Sunday, September 28, 2014

Teaching Esperanza / Guatemalan Civil War / Personal Reaction

I am currently teaching Carol Gaab's novel Esperanza to my 8th graders. The novel has been a real hit with students and I am particularly fond of it because of the potential for really rich cultural and historical study. It doesn't hurt that there are a ton of resources out there from some very creative teachers for use with the novel. For example, Martina Bex has a ton of beautifully designed graphic organizers aligned to each chapter. The teacher's guide is packed with excellent teaching ideas (among my favorites is the simultaneous acting which I intend to blog about later) and a thorough supplement of presentations on Guatemalan history, culture, family, and traditions. Finally, the Language Educator recently published an article by Carrie Toth on using the novel to develop global awareness. We have just completed chapter four of the novel and my students are really excited as this is when the action sets in. I've used the teacher's guide and the novel in order to facilitate some pretty interesting conversations regarding justice and injustice, worker's unions, and the right to strike but, I wanted my students to know more about of the history of the Guatemalan Civil War, in order to give the events in the novel more of a meaningful, historical context. This was a tricky thing to do for various reasons. The first biggest challenge was that the Guatemalan Civil War was an extremely long, violent, and inhumane conflict throughout which the United States did not play a particularly sympathetic part. The second problem was that I teach middle school and I didn't want to derail the unit on Esperanza into a far too sophisticated exploration of the causes of the Guatemalan Civil War. Finally, I had to keep it comprehensible. Aware of these potential pitfalls, I began searching for resources that would let me develop a comprehensible explanation of the causes of the Guatemalan Civil War without overwhelming my middle schoolers. Below are some of the best resources I found in my search:

From these resources I pieced together this PPT presentation that made use of the vocabulary structures we were studying (these structures were taken directly from the novel).
The problem then became, how do I present this to 8th graders? My objectives were threefold: To have students understand some of the causes of the Guatemalan Civil War in order to give the novel some historical context. To reinforce the vocabulary structures we were learning in class by providing comprehensible input. Finally, to have students understand and recognize "injusticias." Below is an outline of the lesson I taught.

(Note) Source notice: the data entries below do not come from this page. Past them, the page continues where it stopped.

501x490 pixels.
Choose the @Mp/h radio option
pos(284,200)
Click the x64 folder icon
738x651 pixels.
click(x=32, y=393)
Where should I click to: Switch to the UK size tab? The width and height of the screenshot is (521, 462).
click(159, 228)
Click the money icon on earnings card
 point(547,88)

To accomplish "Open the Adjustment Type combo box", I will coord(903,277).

1. I had students write down the words "justo" and "injusto" with their English definitions in their notes. Then, I projected a series of sentences like "Hay una fiesta y solo los que lleven camisas rojas pueden ir" on the board and called on students to identify each as either fair or unfair. (This activity was taken directly from the Teacher's Guide to the novel.)

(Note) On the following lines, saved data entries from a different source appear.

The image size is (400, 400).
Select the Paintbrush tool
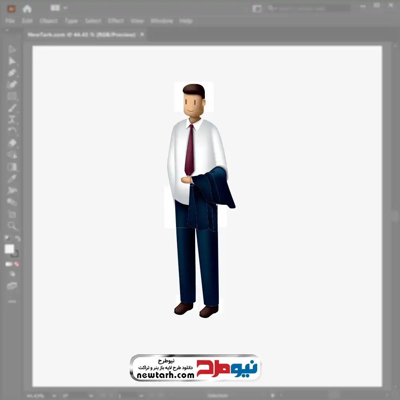point(12,108)
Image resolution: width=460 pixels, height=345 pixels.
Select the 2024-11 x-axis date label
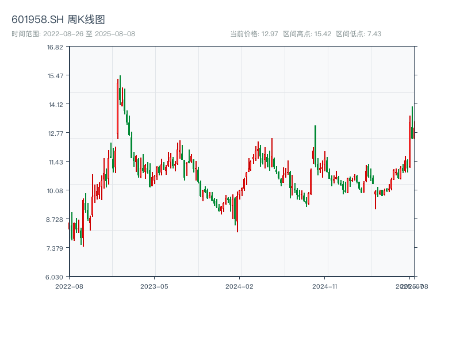click(324, 286)
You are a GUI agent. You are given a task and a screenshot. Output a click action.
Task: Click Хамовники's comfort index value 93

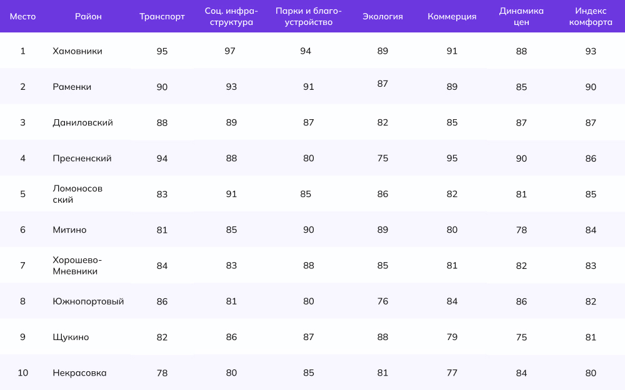[x=591, y=51]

 2. I then showed the class a three minute clip from the film, When the Mountains Tremble, in which Rigoberta Menchú describes her experiences working on the sugar plantations as a young girl. The clip also shows actual footage from the worker's movement in Guatemala and the military's decision to crack down on this movement. The clip runs roughly from 1:10 to 1:07 of the film. During our viewing I paused and asked students whether events were "justo" or "injusto" and had them explain.

 3. I then began to present them with the PPT. The presentation took two days. After the first day, I had them complete the reading below which is essentially the text from the presentation. I wanted them to read first before we discussed the presentation.

4. After finishing the presentation, I had students write a personal reaction to the history. I explained that a formal personal reaction should start with an explanation of what they had read/seen/heard. The next step was to describe the emotion that they felt when reading, viewing or hearing a description of the events. (I gave them guided questions and sentence starters to help them with this activity. For example, ¿Cómo te sentías cuando leíste el artículo, «La Guerra Civil de Guatemala»? Me sentía ... porque...) I then wanted the students to give me details and examples (detalles y ejemplos) and, finally, they were asked to make a personal connection to the text (¿Has experimentado / leído / oído de una injusticia?).